Über den perfekten Moment für die Meditation und das glückliche Gefühl

„Kein Mensch ist so beschäftigt, dass er nicht die Zeit hat,
überall zu erzählen, wie beschäftigt er ist.“


Robert Lembke

Deutscher Journalist und Fernsehmoderator (1913-1989)

Anna, eine sehr liebe Meditationsschülerin, hat mir neulich ein Photo von sich geschickt, auf dem sie mit ihrem 3 Monate alten Baby sitzt und meditiert. Dazu hat sie mir geschrieben: „Alle meine Freundinnen fragen mich, wie ich mit meinem Baby noch Zeit zum Meditieren finde. Aber ich tue es einfach! Auch mit der Kleinen auf dem Arm. Und ich merke, wie sehr das meine Batterien lädt.“


Und Recht hat Anna! Den perfekten Moment zum Meditieren gibt es wahrscheinlich nur sehr selten. Meistens sind wir voll und ganz mit uns und unserem Alltag beschäftig.
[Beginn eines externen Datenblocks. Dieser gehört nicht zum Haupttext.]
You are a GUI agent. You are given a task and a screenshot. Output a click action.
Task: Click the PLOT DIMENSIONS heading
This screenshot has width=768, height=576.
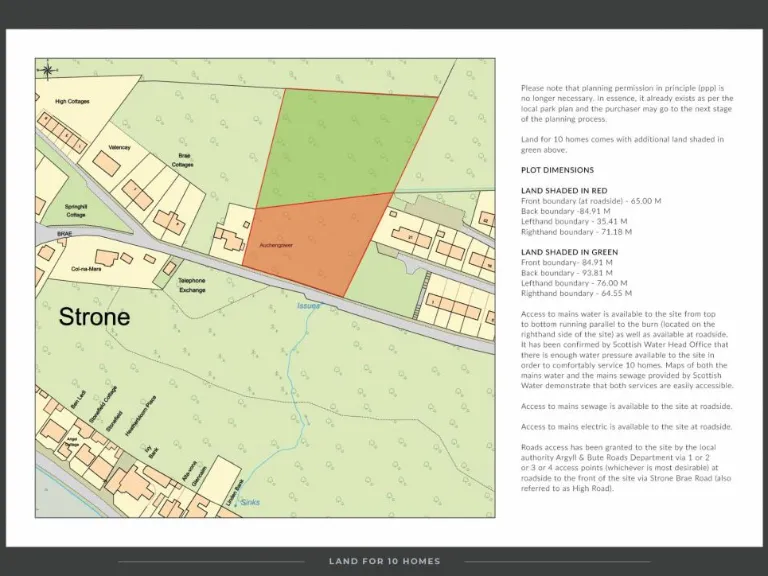point(557,170)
Da ist die Arbeit im Büro; die Küche, die noch geputzt werden muss; der Einkauf der sich nicht von alleine macht; oder eben ein kleines Kind, das zu Recht seine Zeit für Essen, Geborgenheit und Spielen einfordert.


Ich höre häufig von Meditationsschülern: „Ich hatte überhaupt keine Zeit zum Meditieren.“ Meine Antwort darauf ist immer die folgende alte, buddhistische Zen-Weisheit: „Meditiere 20 Minuten täglich, es sei denn du hast keine Zeit. Dann meditiere eine Stunde.“


Und das stimmt! Nicht zu meditieren, wenn man im Stress ist, ist wie der Übergewichtige, der sagt: „Ich fange erst an Sport zu machen, wenn ich dünner bin.“


Die Meditation hilft Dir – gerade in der stressigen Zeit. Sie baut den Stress ab, so wie Sport die überflüssigen Pfunde.

Mit Meditation bist Du gesammelter und ausgeglichener und auf einmal erscheinen all die Alltagsaufgaben viel einfacher bewältigbar zu sein.


Letztlich heißt Meditieren, "im Moment zu sein" - egal wie der Moment gerade aussieht.

Sieh die Meditation als ein Hobby an, als etwas unglaublich Spannendes. Du entdeckst Stückt für Stück Dein innerstes Selbst. Was kann es Interessanteres geben?!


Und wenn Du Dich mit Dir selbst verabredest jeden Tag zu meditieren, dann hilft Dir das enorm. Denn es ist sehr befreiend! Du brauchst nicht mehr zu grübeln, ob und wie Du Deine Meditation priorisierst in Deiner Tages-To Do Liste.


Die Frage verändert sich von: „Habe ich wirklich Zeit dafür heute?“ zu „Wann baue ich es in meinen Tag ein?“. Und das ist eine sehr viel bessere Herangehensweise, Deinen Tag positiv zu nutzen.


Und das bringt mich auch zu einer anderen Frage, die ich häufiger gefragt werde:

„Heiko, wie kann ich erkennen, ob ich mit meinen Meditationen Fortschritte mache?“


Das ist ganz einfach: Du erkennst es daran, wieviel glücklicher Du Dich fühlst und wieviel entspannter Dein Geist und Dein Herz sind. Nicht nur während der Meditation, sondern im ganz normalen Alltag.


Deine Gedanken sagen Dir vielleicht, ich muss noch dies und das tun – aber Dein Herz sagt: Jetzt ist es Zeit für eine Meditation. Und dann setzt Du Dich und fühlst die Ruhe und Zufriedenheit. Und das Lächeln auf Deinen Lippen wird Dich weiter begleiten.


Abraham Lincoln sagte einmal: „Wenn ich die Dinge guttue, dann fühle ich mich gut. Wenn ich es schlecht mache, dann fühle ich mich schlecht. Das ist meine Religion.“


Und ich möchte noch hinzufügen, dass das auch andersherum gilt: „Wenn Du Dich gut fühlst, dann tust Du die Dinge gut.“, nicht wahr?


Ich wünsche Dir eine wundervolle, unperfekte Zeit für Deine Meditation und dass Du Dich heute sehr glücklich fühlst.